▶ **DATASET RECORDS**:
○ ○ ○ ○ ○
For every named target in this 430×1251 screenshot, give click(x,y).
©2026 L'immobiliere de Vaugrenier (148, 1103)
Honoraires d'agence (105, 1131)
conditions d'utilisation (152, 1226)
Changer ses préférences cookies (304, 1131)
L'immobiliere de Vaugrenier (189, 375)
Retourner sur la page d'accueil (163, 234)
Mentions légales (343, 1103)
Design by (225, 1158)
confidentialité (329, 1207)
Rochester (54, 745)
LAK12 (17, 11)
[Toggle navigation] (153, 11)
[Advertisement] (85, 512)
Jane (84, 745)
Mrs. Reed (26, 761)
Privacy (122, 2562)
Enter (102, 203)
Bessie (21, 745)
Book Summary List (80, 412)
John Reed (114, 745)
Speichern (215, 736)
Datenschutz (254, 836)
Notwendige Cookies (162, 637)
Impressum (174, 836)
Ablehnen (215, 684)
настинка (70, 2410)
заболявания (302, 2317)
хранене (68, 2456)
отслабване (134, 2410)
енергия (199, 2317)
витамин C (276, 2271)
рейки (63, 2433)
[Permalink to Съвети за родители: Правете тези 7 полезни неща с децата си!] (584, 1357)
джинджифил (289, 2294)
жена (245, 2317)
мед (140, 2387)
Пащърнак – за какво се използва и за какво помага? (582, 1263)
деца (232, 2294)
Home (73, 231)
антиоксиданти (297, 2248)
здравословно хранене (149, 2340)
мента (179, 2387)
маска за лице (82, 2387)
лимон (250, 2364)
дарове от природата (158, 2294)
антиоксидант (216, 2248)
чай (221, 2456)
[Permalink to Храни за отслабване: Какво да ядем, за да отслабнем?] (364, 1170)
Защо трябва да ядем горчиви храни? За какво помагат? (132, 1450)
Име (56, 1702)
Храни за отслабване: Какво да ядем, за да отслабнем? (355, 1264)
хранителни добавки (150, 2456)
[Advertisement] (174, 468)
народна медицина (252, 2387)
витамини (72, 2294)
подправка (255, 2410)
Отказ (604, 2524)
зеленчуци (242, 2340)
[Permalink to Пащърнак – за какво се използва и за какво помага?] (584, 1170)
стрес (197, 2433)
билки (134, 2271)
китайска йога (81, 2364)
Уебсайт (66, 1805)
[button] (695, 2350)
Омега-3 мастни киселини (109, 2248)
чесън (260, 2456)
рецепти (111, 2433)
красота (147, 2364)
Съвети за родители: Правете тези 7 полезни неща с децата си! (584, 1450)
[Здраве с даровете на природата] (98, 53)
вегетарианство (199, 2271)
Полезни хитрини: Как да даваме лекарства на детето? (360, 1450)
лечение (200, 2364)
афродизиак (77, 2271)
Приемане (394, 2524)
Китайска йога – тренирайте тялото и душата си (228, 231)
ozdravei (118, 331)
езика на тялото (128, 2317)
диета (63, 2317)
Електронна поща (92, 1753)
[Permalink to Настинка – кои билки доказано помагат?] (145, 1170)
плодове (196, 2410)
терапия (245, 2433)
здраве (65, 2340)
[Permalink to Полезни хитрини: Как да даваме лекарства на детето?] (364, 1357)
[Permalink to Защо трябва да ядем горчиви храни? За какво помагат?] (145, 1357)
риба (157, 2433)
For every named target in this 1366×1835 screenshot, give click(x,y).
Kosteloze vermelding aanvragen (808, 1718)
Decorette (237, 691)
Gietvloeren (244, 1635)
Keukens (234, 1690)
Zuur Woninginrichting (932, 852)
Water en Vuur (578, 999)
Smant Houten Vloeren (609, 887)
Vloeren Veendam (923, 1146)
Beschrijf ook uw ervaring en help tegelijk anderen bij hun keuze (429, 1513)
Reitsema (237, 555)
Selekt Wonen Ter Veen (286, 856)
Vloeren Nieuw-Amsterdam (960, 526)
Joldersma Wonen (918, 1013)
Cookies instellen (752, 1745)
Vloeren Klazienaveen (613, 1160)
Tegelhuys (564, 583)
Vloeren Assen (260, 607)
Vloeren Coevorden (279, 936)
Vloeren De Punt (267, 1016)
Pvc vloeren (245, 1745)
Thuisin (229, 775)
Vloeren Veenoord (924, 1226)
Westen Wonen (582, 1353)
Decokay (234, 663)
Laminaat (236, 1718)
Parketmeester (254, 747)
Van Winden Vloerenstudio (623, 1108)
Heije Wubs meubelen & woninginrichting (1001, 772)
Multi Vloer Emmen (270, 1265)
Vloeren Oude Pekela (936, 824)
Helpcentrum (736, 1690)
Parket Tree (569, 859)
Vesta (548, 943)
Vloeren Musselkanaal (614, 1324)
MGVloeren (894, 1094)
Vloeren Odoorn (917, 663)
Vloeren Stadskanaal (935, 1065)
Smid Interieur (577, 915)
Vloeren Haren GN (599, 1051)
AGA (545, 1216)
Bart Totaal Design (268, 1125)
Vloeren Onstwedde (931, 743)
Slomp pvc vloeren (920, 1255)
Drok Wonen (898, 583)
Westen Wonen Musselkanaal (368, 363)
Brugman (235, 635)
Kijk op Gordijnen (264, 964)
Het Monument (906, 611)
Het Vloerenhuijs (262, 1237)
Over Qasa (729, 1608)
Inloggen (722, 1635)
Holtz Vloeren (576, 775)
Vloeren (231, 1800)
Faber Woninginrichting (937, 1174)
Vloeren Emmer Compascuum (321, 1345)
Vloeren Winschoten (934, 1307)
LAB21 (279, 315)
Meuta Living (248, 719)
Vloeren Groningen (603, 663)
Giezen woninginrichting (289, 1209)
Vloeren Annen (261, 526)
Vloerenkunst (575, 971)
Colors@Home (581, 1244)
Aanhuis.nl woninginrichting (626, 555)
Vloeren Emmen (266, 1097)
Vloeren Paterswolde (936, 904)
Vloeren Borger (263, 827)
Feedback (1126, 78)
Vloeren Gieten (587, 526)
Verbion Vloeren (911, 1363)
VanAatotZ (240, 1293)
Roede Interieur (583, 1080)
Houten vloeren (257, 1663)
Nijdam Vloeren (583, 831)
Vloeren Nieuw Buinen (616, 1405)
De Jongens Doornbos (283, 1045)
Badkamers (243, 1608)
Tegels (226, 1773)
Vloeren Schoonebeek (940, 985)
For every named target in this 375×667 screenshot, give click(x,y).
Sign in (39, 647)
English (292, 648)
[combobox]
○ ○ ○ ○ ○
▶ **WHAT YOU ARE ASKED TO DO**: All the lines above should appear again in the answer, exactly as written.

▶ **WRITTEN SOLUTION**:
For every named target in this 430×1251 screenshot, give click(x,y).
©2026 L'immobiliere de Vaugrenier (148, 1103)
Honoraires d'agence (105, 1131)
conditions d'utilisation (152, 1226)
Changer ses préférences cookies (304, 1131)
L'immobiliere de Vaugrenier (189, 375)
Retourner sur la page d'accueil (163, 234)
Mentions légales (343, 1103)
Design by (225, 1158)
confidentialité (329, 1207)
Rochester (54, 745)
LAK12 (17, 11)
[Toggle navigation] (153, 11)
[Advertisement] (85, 512)
Jane (84, 745)
Mrs. Reed (26, 761)
Privacy (122, 2562)
Enter (102, 203)
Bessie (21, 745)
Book Summary List (80, 412)
John Reed (114, 745)
Speichern (215, 736)
Datenschutz (254, 836)
Notwendige Cookies (162, 637)
Impressum (174, 836)
Ablehnen (215, 684)
настинка (70, 2410)
заболявания (302, 2317)
хранене (68, 2456)
отслабване (134, 2410)
енергия (199, 2317)
витамин C (276, 2271)
рейки (63, 2433)
[Permalink to Съвети за родители: Правете тези 7 полезни неща с децата си!] (584, 1357)
джинджифил (289, 2294)
жена (245, 2317)
мед (140, 2387)
Пащърнак – за какво се използва и за какво помага? (582, 1263)
деца (232, 2294)
Home (73, 231)
антиоксиданти (297, 2248)
здравословно хранене (149, 2340)
мента (179, 2387)
маска за лице (82, 2387)
лимон (250, 2364)
дарове от природата (158, 2294)
антиоксидант (216, 2248)
чай (221, 2456)
[Permalink to Храни за отслабване: Какво да ядем, за да отслабнем?] (364, 1170)
Защо трябва да ядем горчиви храни? За какво помагат? (132, 1450)
Име (56, 1702)
Храни за отслабване: Какво да ядем, за да отслабнем? (355, 1264)
хранителни добавки (150, 2456)
[Advertisement] (174, 468)
народна медицина (252, 2387)
витамини (72, 2294)
подправка (255, 2410)
Отказ (604, 2524)
зеленчуци (242, 2340)
[Permalink to Пащърнак – за какво се използва и за какво помага?] (584, 1170)
стрес (197, 2433)
билки (134, 2271)
китайска йога (81, 2364)
Уебсайт (66, 1805)
[button] (695, 2350)
Омега-3 мастни киселини (109, 2248)
чесън (260, 2456)
рецепти (111, 2433)
красота (147, 2364)
Съвети за родители: Правете тези 7 полезни неща с децата си! (584, 1450)
[Здраве с даровете на природата] (98, 53)
вегетарианство (199, 2271)
Полезни хитрини: Как да даваме лекарства на детето? (360, 1450)
лечение (200, 2364)
афродизиак (77, 2271)
Приемане (394, 2524)
Китайска йога – тренирайте тялото и душата си (228, 231)
ozdravei (118, 331)
езика на тялото (128, 2317)
диета (63, 2317)
Електронна поща (92, 1753)
[Permalink to Настинка – кои билки доказано помагат?] (145, 1170)
плодове (196, 2410)
терапия (245, 2433)
здраве (65, 2340)
[Permalink to Полезни хитрини: Как да даваме лекарства на детето?] (364, 1357)
[Permalink to Защо трябва да ядем горчиви храни? За какво помагат?] (145, 1357)
риба (157, 2433)
For every named target in this 1366×1835 screenshot, give click(x,y).
Kosteloze vermelding aanvragen (808, 1718)
Decorette (237, 691)
Gietvloeren (244, 1635)
Keukens (234, 1690)
Zuur Woninginrichting (932, 852)
Water en Vuur (578, 999)
Smant Houten Vloeren (609, 887)
Vloeren Veendam (923, 1146)
Beschrijf ook uw ervaring en help tegelijk anderen bij hun keuze (429, 1513)
Reitsema (237, 555)
Selekt Wonen Ter Veen (286, 856)
Vloeren Nieuw-Amsterdam (960, 526)
Joldersma Wonen (918, 1013)
Cookies instellen (752, 1745)
Vloeren Klazienaveen (613, 1160)
Tegelhuys (564, 583)
Vloeren Assen (260, 607)
Vloeren Coevorden (279, 936)
Vloeren De Punt (267, 1016)
Pvc vloeren (245, 1745)
Thuisin (229, 775)
Vloeren Veenoord (924, 1226)
Westen Wonen (582, 1353)
Decokay (234, 663)
Laminaat (236, 1718)
Parketmeester (254, 747)
Van Winden Vloerenstudio (623, 1108)
Heije Wubs meubelen & woninginrichting (1001, 772)
Multi Vloer Emmen (270, 1265)
Vloeren Oude Pekela (936, 824)
Helpcentrum (736, 1690)
Parket Tree (569, 859)
Vesta (548, 943)
Vloeren Musselkanaal (614, 1324)
MGVloeren (894, 1094)
Vloeren Odoorn (917, 663)
Vloeren Stadskanaal (935, 1065)
Smid Interieur (577, 915)
Vloeren Haren GN (599, 1051)
AGA (545, 1216)
Bart Totaal Design (268, 1125)
Vloeren Onstwedde (931, 743)
Slomp pvc vloeren (920, 1255)
Drok Wonen (898, 583)
Westen Wonen Musselkanaal (368, 363)
Brugman (235, 635)
Kijk op Gordijnen (264, 964)
Het Monument (906, 611)
Het Vloerenhuijs (262, 1237)
Over Qasa (729, 1608)
Inloggen (722, 1635)
Holtz Vloeren (576, 775)
Vloeren (231, 1800)
Faber Woninginrichting (937, 1174)
Vloeren Emmer Compascuum (321, 1345)
Vloeren Winschoten (934, 1307)
LAB21 (279, 315)
Meuta Living (248, 719)
Vloeren Groningen (603, 663)
Giezen woninginrichting (289, 1209)
Vloeren Annen (261, 526)
Vloerenkunst (575, 971)
Colors@Home (581, 1244)
Aanhuis.nl woninginrichting (626, 555)
Vloeren Emmen (266, 1097)
Vloeren Paterswolde (936, 904)
Vloeren Borger (263, 827)
Feedback (1126, 78)
Vloeren Gieten (587, 526)
Verbion Vloeren (911, 1363)
VanAatotZ (240, 1293)
Roede Interieur (583, 1080)
Houten vloeren (257, 1663)
Nijdam Vloeren (583, 831)
Vloeren Nieuw Buinen (616, 1405)
De Jongens Doornbos (283, 1045)
Badkamers (243, 1608)
Tegels (226, 1773)
Vloeren Schoonebeek (940, 985)
For every named target in this 375×667 screenshot, give click(x,y).
Sign in (39, 647)
English (292, 648)
[combobox]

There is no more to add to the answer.